The data transmitted in smart grid can be divided into three major groups:

・ Measured parameters from smart meters that transmitted to the LDC and to the operator center. By intercepting this data, the hackers can distort the information about the amount of energy consumed by the customers distort billing system and cause economic damage to the electrical company.

・ Measured parameters that transmitted to the operator center from smart devices such as switches, transformers, Flexible AC Transmission (FACT) devices, generators, turbines, etc. By intercepting and replacing these signals, hackers can provide wrong information about the equipment and system state and as a result, to cause operator center to make wrong decisions and actions.

・ Control signals from the operator center that transmitted to smart devices that were mentioned earlier. By intercepting and replacing these signals, hackers can cause damage to equipment, loose of control of the operator center and major blackouts.

In order to avoid this, the cyber protection has to be applied in both physical and software level. At the physical level, the smart meters and LDCs have to be physically secured to prevent unauthorized access. At the software level, new advanced encryption algorithms has to be developed and applied.

7. Conclusions

The future smart grid is based on combination of legacy grid with advanced smart metering, remote sensing, remote control of all key components and equipment. The success of the smart grid depends directly on reliable, robust and secure communication system with high data rate capability.

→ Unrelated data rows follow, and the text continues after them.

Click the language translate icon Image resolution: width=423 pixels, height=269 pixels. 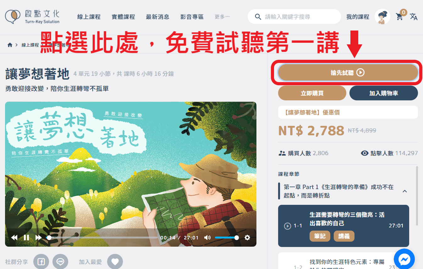point(414,17)
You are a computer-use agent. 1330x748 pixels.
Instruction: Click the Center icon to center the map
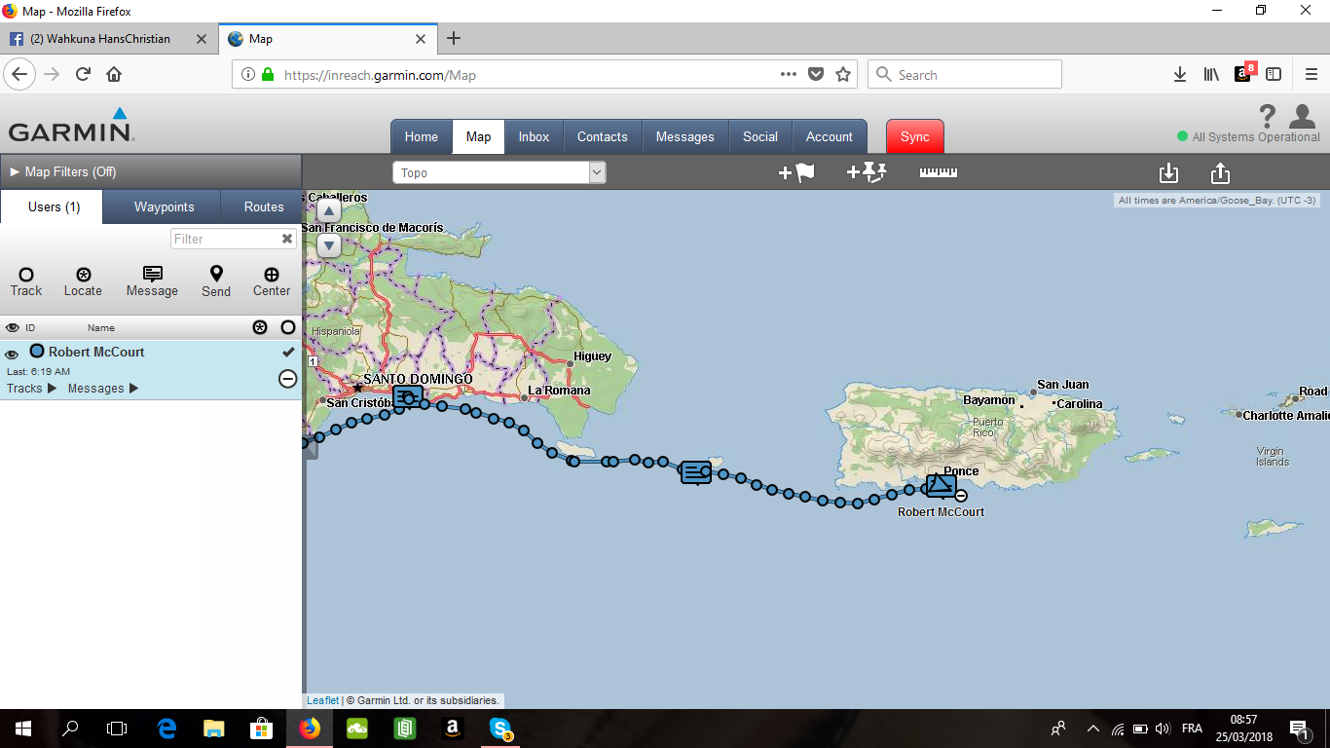[270, 281]
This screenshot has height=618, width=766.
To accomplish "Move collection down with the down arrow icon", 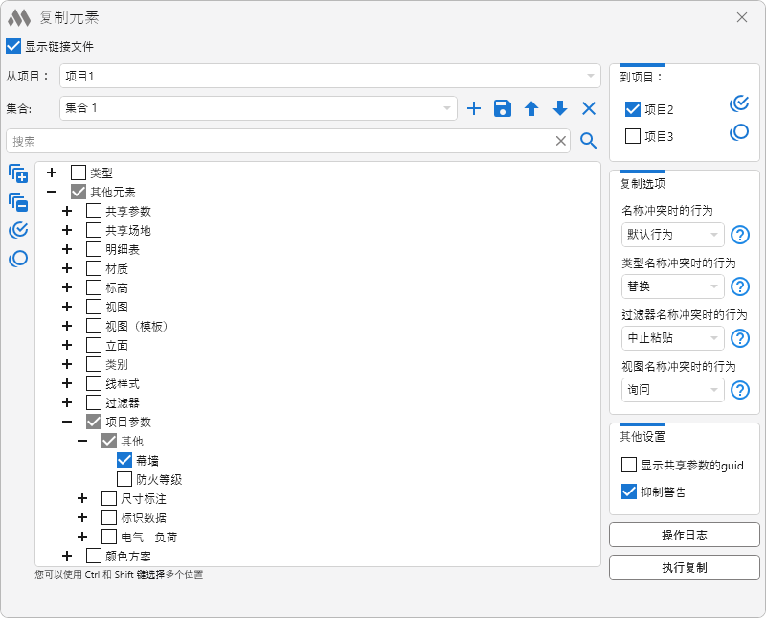I will (x=560, y=109).
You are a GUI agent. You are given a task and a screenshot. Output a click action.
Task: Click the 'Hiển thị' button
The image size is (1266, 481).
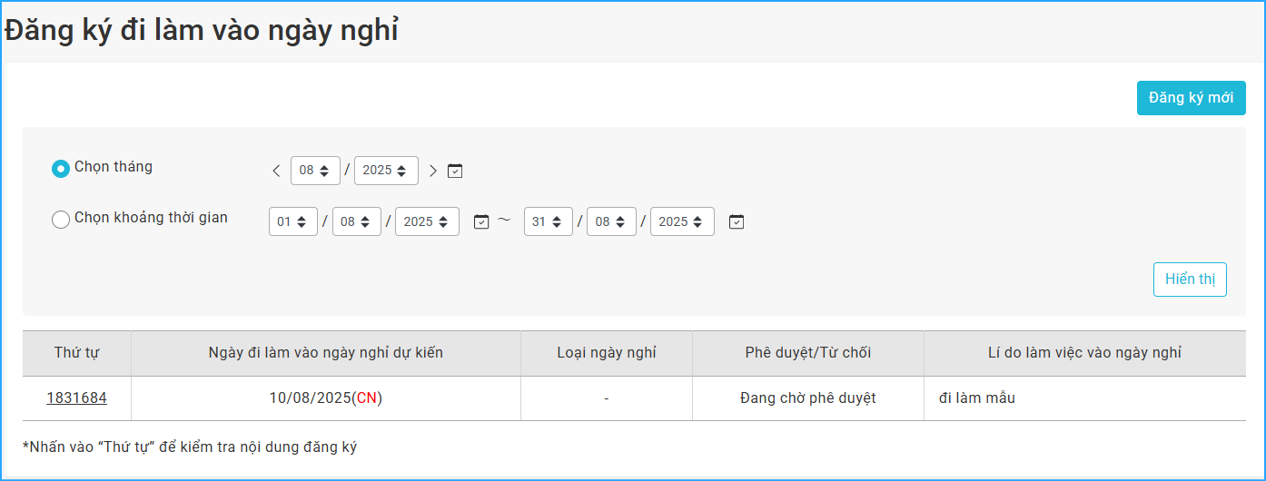[1190, 280]
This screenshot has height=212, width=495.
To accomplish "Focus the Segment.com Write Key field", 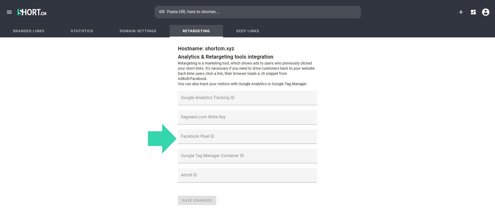I will pos(247,117).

This paper presented comparison between legacy and future smart grid communication system and an overview of existing communication infrastructure and technologies that can be used for smart grid. The paper also outlined the problems of these technologies and the research challenges that aim to solve these problems.

Future work should concentrate on development of improved security algorithms that could be adapted for the smart grid communication and protocols and methods for interference reduction and elimination.

Conflicts of Interest

The authors declare no conflicts of interest.